Несколько раз Кудайназар брал Кадама с собой в юрту, кормил его там сладостями, играл с ним в войну, в охоту на барса, давал поездить на своем коне. При Кудайназаре Лейла держалась с ребенком скованно, а когда он не видел, уходил — сама затевала с Кадамом шумные игры, гоняла с ним по окрестным скалам. Не успев поиграть в детстве — теперь, в довольстве и роскоши, она безоглядно наверстывала упущенное. Дневные игры с Кадамом доставляли ей больше удовольствия, чем обременительные ночные игры с его отцом.
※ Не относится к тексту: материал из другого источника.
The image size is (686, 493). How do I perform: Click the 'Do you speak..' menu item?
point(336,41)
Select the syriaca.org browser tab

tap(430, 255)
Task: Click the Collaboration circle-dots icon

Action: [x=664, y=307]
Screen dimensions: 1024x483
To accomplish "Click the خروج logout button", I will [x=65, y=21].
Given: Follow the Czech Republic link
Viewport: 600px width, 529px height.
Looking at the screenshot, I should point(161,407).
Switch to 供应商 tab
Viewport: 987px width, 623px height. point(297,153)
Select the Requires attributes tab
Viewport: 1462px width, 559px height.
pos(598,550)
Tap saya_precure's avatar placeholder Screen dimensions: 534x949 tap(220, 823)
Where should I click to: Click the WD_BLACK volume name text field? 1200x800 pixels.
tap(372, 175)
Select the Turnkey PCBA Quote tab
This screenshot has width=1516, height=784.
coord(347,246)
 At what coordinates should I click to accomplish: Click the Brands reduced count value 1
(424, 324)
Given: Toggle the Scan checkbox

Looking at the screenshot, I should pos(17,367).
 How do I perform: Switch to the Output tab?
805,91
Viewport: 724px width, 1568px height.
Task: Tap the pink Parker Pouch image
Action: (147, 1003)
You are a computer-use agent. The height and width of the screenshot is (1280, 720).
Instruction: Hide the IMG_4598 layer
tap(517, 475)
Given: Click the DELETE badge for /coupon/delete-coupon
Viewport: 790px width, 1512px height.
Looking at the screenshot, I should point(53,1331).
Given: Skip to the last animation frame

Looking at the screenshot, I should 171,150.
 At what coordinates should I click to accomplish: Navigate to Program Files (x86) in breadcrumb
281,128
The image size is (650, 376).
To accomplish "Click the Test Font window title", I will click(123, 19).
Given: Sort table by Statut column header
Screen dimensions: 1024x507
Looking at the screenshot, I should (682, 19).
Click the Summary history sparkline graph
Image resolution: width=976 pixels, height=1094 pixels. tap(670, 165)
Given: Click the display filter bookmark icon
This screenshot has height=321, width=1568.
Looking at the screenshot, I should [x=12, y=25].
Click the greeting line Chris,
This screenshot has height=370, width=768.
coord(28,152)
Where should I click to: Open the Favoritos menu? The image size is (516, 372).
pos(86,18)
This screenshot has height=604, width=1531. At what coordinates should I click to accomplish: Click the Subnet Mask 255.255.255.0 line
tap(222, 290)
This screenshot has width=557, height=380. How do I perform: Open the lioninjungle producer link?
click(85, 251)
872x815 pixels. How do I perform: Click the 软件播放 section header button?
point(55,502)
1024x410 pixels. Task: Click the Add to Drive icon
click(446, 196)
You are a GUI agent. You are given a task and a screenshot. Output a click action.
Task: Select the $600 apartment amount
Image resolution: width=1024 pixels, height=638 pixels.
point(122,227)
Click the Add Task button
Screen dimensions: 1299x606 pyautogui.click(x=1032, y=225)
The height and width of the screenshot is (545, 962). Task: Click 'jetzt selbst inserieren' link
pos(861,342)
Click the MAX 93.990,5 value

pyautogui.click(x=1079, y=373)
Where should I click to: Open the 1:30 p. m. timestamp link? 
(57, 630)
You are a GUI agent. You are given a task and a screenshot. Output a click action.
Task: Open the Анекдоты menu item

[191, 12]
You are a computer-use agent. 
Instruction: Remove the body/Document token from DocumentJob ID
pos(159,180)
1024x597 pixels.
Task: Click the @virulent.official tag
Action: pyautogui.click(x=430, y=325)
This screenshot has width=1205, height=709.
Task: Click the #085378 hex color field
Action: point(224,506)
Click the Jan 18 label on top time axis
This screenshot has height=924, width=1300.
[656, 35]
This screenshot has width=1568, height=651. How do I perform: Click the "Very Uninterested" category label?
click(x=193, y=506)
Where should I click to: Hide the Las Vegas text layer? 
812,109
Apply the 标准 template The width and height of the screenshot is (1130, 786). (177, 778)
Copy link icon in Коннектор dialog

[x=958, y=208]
Каменкуль не желала Лейле смерти. Она желала ей бесплодия. Никогда прежде не просив ни о чем Бога, она молила его теперь об одном: не дать Лейле ребенка. Для себя она не хотела от Бога ничего, полагая, что все, что ей отпущено, раньше или позже выпадет на ее долю. Просить о возвращении Кудайназара не приходило ей в голову: Кудайназар — хан, и кому еще, как не ему, завести себе вторую жену. Так и должно быть, это в порядке вещей. Но пусть живот этой второй будет пуст, как дырявый кувшин.
Только смерть Лейлы могла вернуть Кудайназара. Но Каменкуль не желала ей смерти.
Пятую копию приказа доставил из Оша нарочный. Вскрыв пакет, Иуда Губельман расправил на столе бумажку и прочитал:
«По поступившим сведениям, остатки банды Курманалы Мамедова, именующего себя Суек-баем, перевалили горы восточнее таджикского Гарма и, выйдя к кишлаку Алтын-Киик, соединились там с местными контрреволюционными элементами. Следует ожидать нападения Суек-бая на заставу Кзыл-Су. Приказываю частью имеющихся в наличии сил атаковать кишлак Алтын-Киик и ликвидировать банду Суек-бая».
Контрреволюционные элементы… Частью имеющихся в наличии сил… В Оше, выходит дело, не придают Кудайназару особого значения. Суек-бай — вот что их тревожит. И эта «часть сил» — не хотят, разумеется, начисто оголять ненадежную долину, оставлять ее без присмотра.
О Суек-бае Иуда кое-что слышал. В чаду гражданской войны этот бывший торговец халвой и рахат-лукумом, прикрываясь басмаческим знаменем, сколотил отряд и, кочуя по Средней Азии, грабил всех, кто давал себя ограбить. Худая слава шла о нем по кишлакам: при его приближении жители убегали в горы, уводя семьи и забирая пожитки Суек-бай отличался жестокостью, необычной даже для этих, привычных к проливаемой крови, мест. Он сдирал с людей кожу, жег их живьем на кострах, топил в колодцах. Он не делал никакой разницы между бедными и богатыми, и это в глубине души возмущало Иуду Губельмана более всего. Иуда готов был принять правила страшной игры, в которой проигравший трещит на костре, обложенный, как сырое полено, сухими сучьями. Но явная несправедливость действий Суек-бая доводила Иуду до злобного бешенства. Он жаждал избавить от него беззащитных бедняков, жаждал его убить.
По дороге к этой цели висел над пропастью Большой камень.